> Texto
◇ ◇ ◇ ◇
Homilia no Dia Mundial da Juventude 2024
Caminhemos para não nos colarmos ao chão
Celebramos mais um Dia da Juventude. É uma forma de vos proporcionar convívio entre pares, mas também de dizer a vós e ao mundo que sois parte integrante da Igreja. Por isso, ela identifica-se convosco e os vossos sonhos são os sonhos dela e as vossas dores e dificuldades constituem também as suas dores e angústias.
Sim, a Igreja e vós caminham juntos. O Papa, na bela mensagem que vos enviou para este dia, centra-se no tema da caminhada. Aliás, já é sugestiva a frase bíblica que ele escolheu para vos falar de caminho e caminhada: “Aqueles que esperam no Senhor, caminham sem se cansar”. Daqui, eu retiraria três ideias: há quem caminhe e há quem fique sentado à beira da estrada; há quem se canse muito e outros que se cansam menos; e estes são aqueles que “esperam no Senhor”. Uma palavrinha sobre cada uma.
◇ ◇ ◇ ◇
> Dados fornecidos

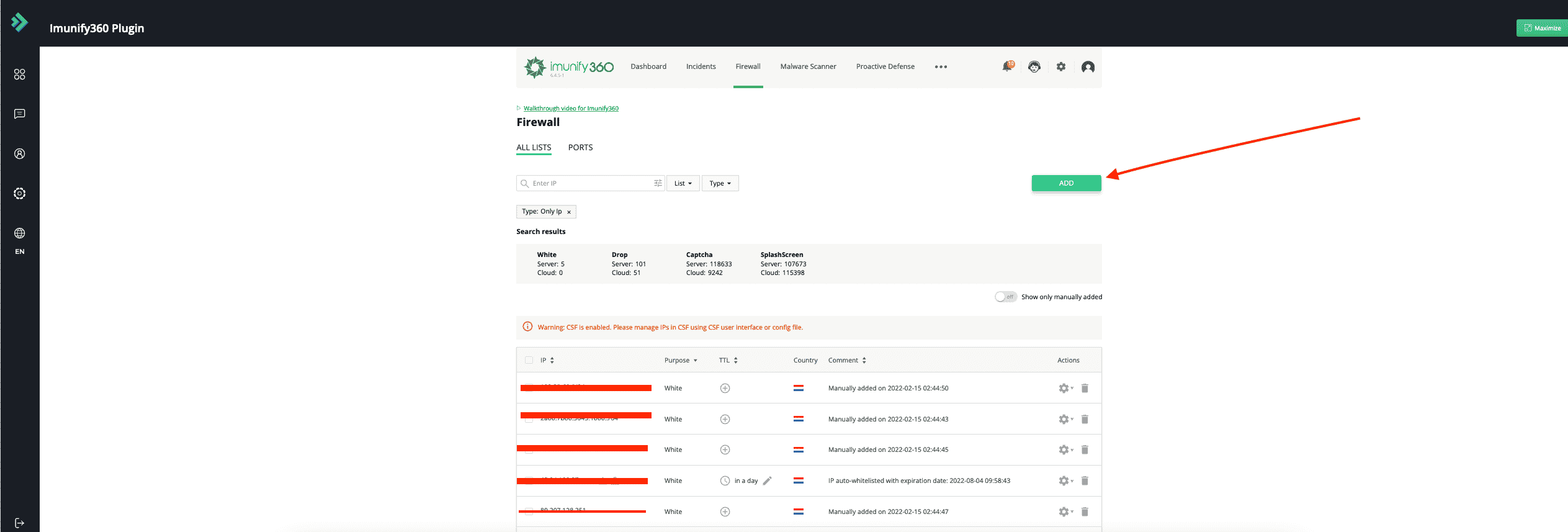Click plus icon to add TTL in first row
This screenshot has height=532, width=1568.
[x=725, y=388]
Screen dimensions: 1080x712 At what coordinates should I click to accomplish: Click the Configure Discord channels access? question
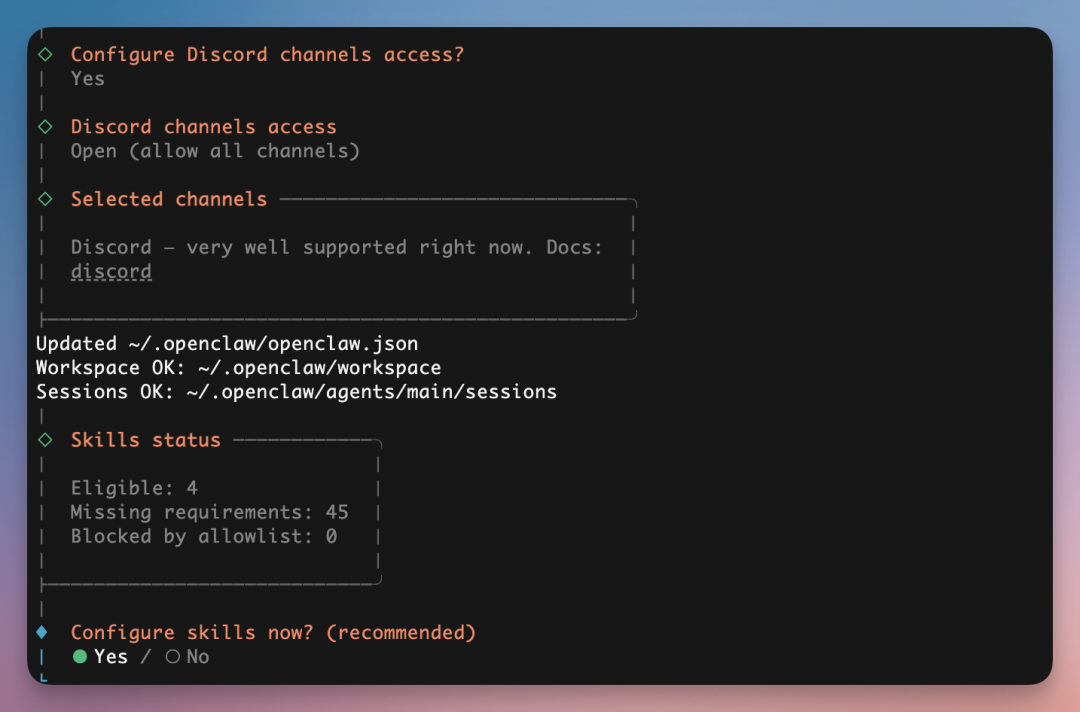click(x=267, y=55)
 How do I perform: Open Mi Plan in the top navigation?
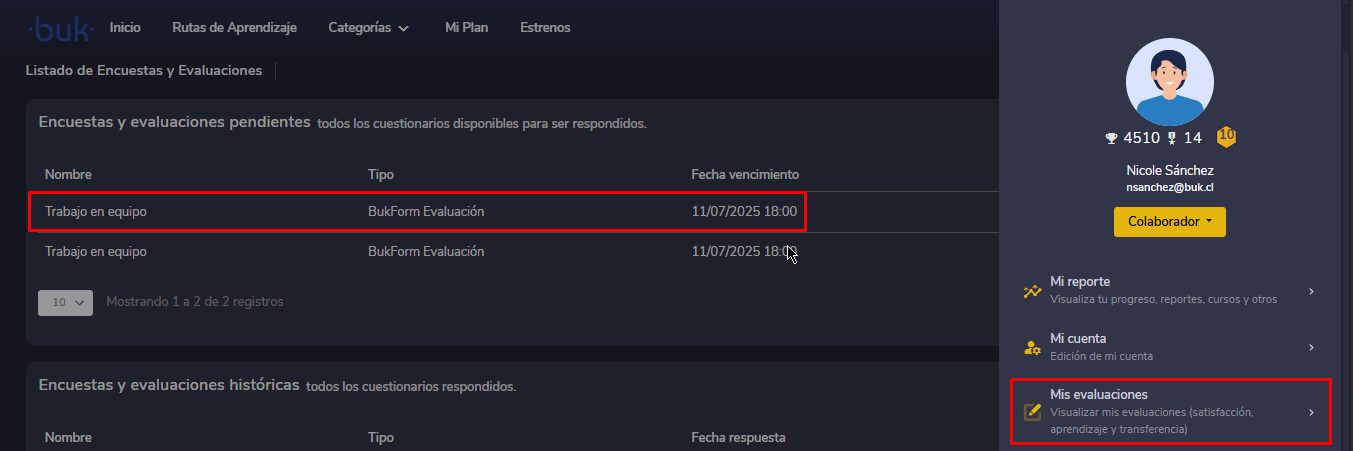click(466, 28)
◇ ◇ ◇ ◇
> Problema
Diga se cada afirmação está de acordo com a homilia, respondendo sim ou não e citando as palavras da homilia que o mostram: 1. A mensagem do Papa para este dia centra-se no tema da caminhada. 2. A Igreja caminha à frente dos jovens. 3. Da frase bíblica, o autor retira duas ideias. Responda com base apenas na homilia.

> Resultado do exercício
1. Sim: "O Papa, na bela mensagem que vos enviou para este dia, centra-se no tema da caminhada."
2. Não: "Sim, a Igreja e vós caminham juntos."
3. Não: "Daqui, eu retiraria três ideias"